I am kind of power user of mstsc.exe (the Remote Desktop Connection app) which I using it almost every day. However due to the nature of Windows 10 and Azure AD you cannot establish the connection successfully with AAD joined PC (I’m referring to the normal way), especially when the destination PC was a hybrid Azure AD-joined device. And you probably end up with a obscured message says “The logon attempt failed”… Even thought, some of you may tried to login with “AzureAD\yourname” or “your.name@company.com” format but it just won’t work. In this post I’ll demonstrate how to resolve this issue in order to be easy and successfully using mstsc.exe to connect any of AAD joined PC (and hybrid AAD joined PC).
There is no require for any other third-party tool to make such changes, just follow below steps along with your device. Despite the following screenshot provide from Win11 with Beta Channel it also works for Win10 too.
- Press “Windows logo key + R” to open Run > then enter with “mstsc” open Remote Desktop Connection program > enter your destination PC’s IP address or hostname > then click “Save as” to save to the .rdp file to a local location.
2. Right-click on the saved .rdp file > Open with select “Notepad”.
3. Scroll down the text to the bottom > adding two lines with “enablecredsspsupport:i:0” and “authentication level:i:2” > press “Ctrl + S” to save the changes. (better to leave one row as blank space to separate your changes.)
4. Double-click the .rdp file it should pop-up a connection window like the one below > then hit “Connect” button.
5. You should successfully saw the lock screen of your destination PC > then enter the AAD credential to login to the PC.
If you received the error message says “The remote computer requires Network Level Authentication…” You should disable the NLA from the destination PC from System Properties > Remote Desktop > uncheck “Allow connections only from computer running Remote Desktop with Network Level Authentication (recommended)”.

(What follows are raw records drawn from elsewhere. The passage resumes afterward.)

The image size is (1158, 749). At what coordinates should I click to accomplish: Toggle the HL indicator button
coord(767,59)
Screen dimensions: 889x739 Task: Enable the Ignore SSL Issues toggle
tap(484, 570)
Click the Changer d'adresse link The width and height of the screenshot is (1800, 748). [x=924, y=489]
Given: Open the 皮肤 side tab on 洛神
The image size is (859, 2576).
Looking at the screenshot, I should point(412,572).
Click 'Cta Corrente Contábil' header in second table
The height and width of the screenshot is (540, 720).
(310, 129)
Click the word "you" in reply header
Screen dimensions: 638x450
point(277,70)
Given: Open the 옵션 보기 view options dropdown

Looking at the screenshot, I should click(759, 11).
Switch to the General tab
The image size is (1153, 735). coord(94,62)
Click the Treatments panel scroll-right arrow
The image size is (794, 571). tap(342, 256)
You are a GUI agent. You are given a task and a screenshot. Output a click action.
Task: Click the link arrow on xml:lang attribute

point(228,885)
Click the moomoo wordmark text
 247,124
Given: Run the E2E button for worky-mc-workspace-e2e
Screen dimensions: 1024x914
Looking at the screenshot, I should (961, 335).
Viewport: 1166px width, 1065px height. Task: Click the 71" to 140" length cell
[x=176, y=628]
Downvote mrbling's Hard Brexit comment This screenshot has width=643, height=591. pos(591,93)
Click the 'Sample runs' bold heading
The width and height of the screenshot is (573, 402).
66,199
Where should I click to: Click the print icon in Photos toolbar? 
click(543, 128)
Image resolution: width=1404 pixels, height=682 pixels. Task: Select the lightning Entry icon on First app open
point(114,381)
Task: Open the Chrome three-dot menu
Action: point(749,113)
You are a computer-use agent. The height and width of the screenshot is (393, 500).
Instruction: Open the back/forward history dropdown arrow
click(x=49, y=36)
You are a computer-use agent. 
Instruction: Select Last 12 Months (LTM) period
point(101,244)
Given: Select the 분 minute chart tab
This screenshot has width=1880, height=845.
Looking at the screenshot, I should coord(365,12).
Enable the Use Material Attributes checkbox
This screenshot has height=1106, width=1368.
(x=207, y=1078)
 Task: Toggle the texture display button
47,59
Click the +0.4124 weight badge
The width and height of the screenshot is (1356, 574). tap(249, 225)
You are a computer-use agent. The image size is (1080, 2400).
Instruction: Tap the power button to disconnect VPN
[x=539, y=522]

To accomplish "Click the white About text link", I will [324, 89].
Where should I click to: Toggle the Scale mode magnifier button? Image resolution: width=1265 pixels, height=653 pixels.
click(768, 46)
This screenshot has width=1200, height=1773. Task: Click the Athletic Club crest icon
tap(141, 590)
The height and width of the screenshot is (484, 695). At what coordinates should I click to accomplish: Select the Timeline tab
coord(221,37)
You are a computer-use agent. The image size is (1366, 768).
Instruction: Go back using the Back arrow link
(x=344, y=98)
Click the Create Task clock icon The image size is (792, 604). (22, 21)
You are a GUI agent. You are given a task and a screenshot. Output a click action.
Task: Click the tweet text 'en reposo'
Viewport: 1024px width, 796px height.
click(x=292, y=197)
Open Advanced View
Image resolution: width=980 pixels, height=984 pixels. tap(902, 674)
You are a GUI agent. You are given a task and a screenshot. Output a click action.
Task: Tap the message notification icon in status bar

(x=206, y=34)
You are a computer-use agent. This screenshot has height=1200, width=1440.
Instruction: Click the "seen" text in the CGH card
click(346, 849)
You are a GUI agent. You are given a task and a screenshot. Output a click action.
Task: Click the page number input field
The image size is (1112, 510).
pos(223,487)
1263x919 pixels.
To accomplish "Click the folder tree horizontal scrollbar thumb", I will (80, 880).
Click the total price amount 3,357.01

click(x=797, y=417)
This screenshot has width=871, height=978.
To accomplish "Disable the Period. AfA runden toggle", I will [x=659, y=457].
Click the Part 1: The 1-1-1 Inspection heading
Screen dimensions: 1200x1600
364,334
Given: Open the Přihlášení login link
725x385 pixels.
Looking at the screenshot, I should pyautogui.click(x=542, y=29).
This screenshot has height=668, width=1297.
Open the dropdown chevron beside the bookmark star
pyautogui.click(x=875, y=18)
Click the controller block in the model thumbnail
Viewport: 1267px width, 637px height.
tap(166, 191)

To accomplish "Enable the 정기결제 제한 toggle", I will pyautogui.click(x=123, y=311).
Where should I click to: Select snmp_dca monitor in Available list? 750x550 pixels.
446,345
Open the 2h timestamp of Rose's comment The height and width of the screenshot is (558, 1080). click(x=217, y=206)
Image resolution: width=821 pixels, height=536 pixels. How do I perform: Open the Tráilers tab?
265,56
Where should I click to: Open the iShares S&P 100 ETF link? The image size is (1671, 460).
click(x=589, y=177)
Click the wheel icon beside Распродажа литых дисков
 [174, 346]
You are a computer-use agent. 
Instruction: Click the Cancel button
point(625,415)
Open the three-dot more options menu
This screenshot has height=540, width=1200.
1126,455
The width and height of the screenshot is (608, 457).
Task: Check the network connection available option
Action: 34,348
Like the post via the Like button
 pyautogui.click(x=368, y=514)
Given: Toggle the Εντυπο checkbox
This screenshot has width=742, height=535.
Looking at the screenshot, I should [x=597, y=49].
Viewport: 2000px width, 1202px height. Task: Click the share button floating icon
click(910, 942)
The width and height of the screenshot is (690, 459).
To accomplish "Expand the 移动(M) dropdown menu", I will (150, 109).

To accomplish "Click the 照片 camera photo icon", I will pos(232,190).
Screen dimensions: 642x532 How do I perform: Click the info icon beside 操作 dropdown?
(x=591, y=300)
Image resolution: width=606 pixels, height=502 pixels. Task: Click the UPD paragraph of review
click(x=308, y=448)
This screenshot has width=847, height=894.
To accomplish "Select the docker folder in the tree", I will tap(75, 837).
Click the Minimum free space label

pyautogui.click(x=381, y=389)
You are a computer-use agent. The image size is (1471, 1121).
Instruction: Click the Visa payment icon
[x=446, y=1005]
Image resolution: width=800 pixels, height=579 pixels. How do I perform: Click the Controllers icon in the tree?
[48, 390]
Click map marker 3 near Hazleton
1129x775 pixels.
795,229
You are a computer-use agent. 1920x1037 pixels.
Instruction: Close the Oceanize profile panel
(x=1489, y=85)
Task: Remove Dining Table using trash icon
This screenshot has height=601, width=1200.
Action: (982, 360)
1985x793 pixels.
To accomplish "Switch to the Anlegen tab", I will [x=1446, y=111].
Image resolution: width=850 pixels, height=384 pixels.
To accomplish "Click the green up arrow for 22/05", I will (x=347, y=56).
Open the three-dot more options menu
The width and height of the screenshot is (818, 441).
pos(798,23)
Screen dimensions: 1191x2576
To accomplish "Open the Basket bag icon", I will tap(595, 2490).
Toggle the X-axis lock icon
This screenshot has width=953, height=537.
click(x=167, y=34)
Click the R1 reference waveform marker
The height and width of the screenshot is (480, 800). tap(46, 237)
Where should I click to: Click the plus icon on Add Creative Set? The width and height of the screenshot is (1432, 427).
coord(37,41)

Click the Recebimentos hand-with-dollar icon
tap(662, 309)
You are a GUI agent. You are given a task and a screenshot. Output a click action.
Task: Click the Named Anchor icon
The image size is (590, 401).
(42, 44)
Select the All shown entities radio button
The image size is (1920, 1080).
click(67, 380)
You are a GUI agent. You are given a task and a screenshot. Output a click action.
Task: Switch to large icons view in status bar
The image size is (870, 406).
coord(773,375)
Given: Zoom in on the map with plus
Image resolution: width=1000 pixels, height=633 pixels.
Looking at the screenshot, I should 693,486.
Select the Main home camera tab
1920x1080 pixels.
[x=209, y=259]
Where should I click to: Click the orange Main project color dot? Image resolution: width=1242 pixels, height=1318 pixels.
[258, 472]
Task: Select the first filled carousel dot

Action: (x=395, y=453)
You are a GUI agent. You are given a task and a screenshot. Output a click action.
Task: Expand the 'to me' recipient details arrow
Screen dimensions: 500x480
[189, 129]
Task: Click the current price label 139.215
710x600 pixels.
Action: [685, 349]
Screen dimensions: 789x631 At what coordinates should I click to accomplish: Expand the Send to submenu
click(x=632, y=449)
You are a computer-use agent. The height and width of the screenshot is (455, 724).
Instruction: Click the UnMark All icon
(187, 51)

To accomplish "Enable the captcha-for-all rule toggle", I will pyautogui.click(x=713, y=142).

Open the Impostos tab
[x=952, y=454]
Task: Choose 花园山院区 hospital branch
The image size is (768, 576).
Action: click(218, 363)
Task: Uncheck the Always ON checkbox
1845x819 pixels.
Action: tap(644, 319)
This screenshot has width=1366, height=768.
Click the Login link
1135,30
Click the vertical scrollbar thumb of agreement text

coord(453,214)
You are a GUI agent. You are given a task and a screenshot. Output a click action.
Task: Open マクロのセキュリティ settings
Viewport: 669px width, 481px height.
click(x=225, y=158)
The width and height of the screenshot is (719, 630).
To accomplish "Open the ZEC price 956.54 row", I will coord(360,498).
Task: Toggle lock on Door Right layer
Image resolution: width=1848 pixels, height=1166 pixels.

Kindly note in a security perspective you should choose to allow connections only with Network Level Authentication. When you enabled this option, the users will have to authenticate themselves to the network before they can connect to your PC which helps to protect your PC from malicious user. Anyway, as long as you are aware of this and you trust with your environment then it should be fine.
thx Joe, this helped me 🙂